草野翔吾 監督が語る 素敵な役者さんたちが集まってそのまま自然体で演じてくれた『アイミタガイ』
人との縁、過去からのつながりが創り上げた『アイミタガイ』
池ノ辺 撮影は順調だったんですか。 草野 特別に大きな問題はなかったと思います。 池ノ辺 撮影は地方ロケが多かったんですね。皆さんで一緒にご飯を食べたりとか? 草野 僕はそこまでの余裕はなかったんですが、黒木さんはいろいろ美味しいものを食べたと言っていましたし、衣装・メイク部のスタッフたちは、街の居酒屋さんとものすごく仲良くなっていて、撮影が終わって帰る時など「またきてね~」って見送られていました。他のスタッフやキャストの皆さんも、みんなで一緒にというよりそれぞれで楽しんでいたんじゃないかと思います。 池ノ辺 じゃあスタッフの方たちも、今回の撮影はとてもいい雰囲気だったんでしょうね。 草野 だったと僕は思っています。今回は、今まで一度一緒にやったことがある方で、もう一度一緒に仕事をしたいと思っていた方に声をかけたんです。初めてではない。自分で声をかけたスタッフだけでやるというのは、目標にしていたことで、今回初めてそれが実現しました。雰囲気がよかったのはそんなこともあると思います。 池ノ辺 この映画は「アイミタガイ」がテーマですが、監督ご自身が「アイミタガイ」を感じた経験ってありますか。 草野 いや、その質問は絶対にされますよね(笑)。 池ノ辺 今までに何回も同じことを聞かれました? 草野 いえ、違うんですよ。絶対、今の質問っていちばんいい質問じゃないですか。でも初めて聞かれたんです。「そうだよな、なんで考えてこなかったんだろう」と、今その質問がずっとぐるぐる頭の中を回っているんですけど、何も出てこないんです。確かに、この映画を撮っている時、キャスティングにしろスタッフのことにしろ、何かすごく不思議な縁が動いているような気はしたんです。ただ、「アイミタガイ」という言葉は、この映画の中では、「誰かを想ってしたことは、気がついてないだけで巡り巡って見知らぬ誰かをも救い、やがて自分のもとに返ってくる」と説明されています。だからすぐには気づかないようなことなんじゃないかと。逃げみたいな答えですが、今、ちょっと思ったりしています。 池ノ辺 長い人生の中で、時間が経った時に、「あれはこういうことだったのか」とわかるんでしょうか。 草野 それはあるような気がしますね。そしてこの映画が、そんなことに気づくきっかけになればいいなと思っています。

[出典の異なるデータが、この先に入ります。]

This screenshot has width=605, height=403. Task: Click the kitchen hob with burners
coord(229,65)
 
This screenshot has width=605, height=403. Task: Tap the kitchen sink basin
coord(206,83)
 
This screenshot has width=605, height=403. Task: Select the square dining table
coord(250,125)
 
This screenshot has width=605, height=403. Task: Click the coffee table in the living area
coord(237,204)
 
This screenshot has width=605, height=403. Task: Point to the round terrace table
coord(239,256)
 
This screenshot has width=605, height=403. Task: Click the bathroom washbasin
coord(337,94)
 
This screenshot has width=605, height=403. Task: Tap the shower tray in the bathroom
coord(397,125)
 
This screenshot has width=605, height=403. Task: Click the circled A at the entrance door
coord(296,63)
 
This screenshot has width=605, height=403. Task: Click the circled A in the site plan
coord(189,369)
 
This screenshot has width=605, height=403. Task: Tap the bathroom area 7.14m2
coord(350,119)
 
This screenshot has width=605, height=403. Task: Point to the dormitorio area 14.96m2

もっとも、映画を作ってお客さんに観てもらうということ自体、何かが動くきっかけになると思うし、それを言えば、僕が今、この映画を撮らせてもらったのも、過去に撮った作品があって、そこからつながっている。そんな巡り合わせとかつながりは日々ものすごく感じているんですが、この質問に対するバチっとした答えが本当に出てこないんです。あまりに核心をついた質問で(笑)。 池ノ辺 初めてじゃないスタッフの方々と、というのもきっとそういうつながりですよね。でも、そんな大変な質問のつもりはなくて、何か監督の個人的なエピソードを聞きたいと思ったんです(笑)。 草野 そういう意味で言えば、今回の映画は、もちろん梓という主人公らしき存在があるんですが、かなり群像劇に近いテイストのものだと思うんです。僕は学生映画出身で、その頃から群像劇を多く撮っていました。学生時代の最後に撮った映画も群像劇スタイルで。大杉漣さんが出てくださったんですが、それを自主上映した時に、田口トモロヲさんが観に来てくださったんです。すごく嬉しくて、それ以来ずっとご一緒したいと思っていたんですが、なかなか実現しなかった。今回それがようやく実現して、それも群像劇で、というのは、なにか巡り巡った縁を感じてはいます。 池ノ辺 その話は、トモロヲさんにはされたんですか。 草野 お話しました。覚えていてくださったので、嬉しかったです。「俺は俺だけで、1人で生きていくんだ」と信じて生きている人は違うかもしれませんが、どんな時代であれ人が生きていくというのは、誰かとどこかで関わり合いながら生きていくわけですよね。そんな中で「アイミタガイ」みたいなことは必ずあって、でもそこにはなかなか気づけない。そこに言葉を与えて名付けて、生きる上での心構え、解像度が高くなるようなおまじないの言葉、僕は「アイミタガイ」に、今はそんな印象を受けてます。 池ノ辺 最後になりましたが、監督にとって映画とは何ですか。 草野 自分にとっての映画は、どこかまだ遊びの延長です。子どもの頃からいろんな遊びをしてきましたが、唯一飽きていない遊び。いまだに、初めて学生映画を撮ったその1本目の時と同じくらいか、むしろそれ以上に楽しく夢中になれることだと思っています。 池ノ辺 そんな楽しくて大好きなことを、いろんな人に観てもらえるというのは素晴らしいですよね。 草野 本当はもっと観てもらうということを意識しなければいけなくて、遊びとか言ってる場合ではないのかもしれないですが、やっぱり、まずは自分の心が動かないといけないとも思います。そこは変にプロぶらないで、純粋に映画に関わるということを楽しみながら、でも真剣に考えながらやっていけたらいいなと思っています。 池ノ辺 これからも応援しています。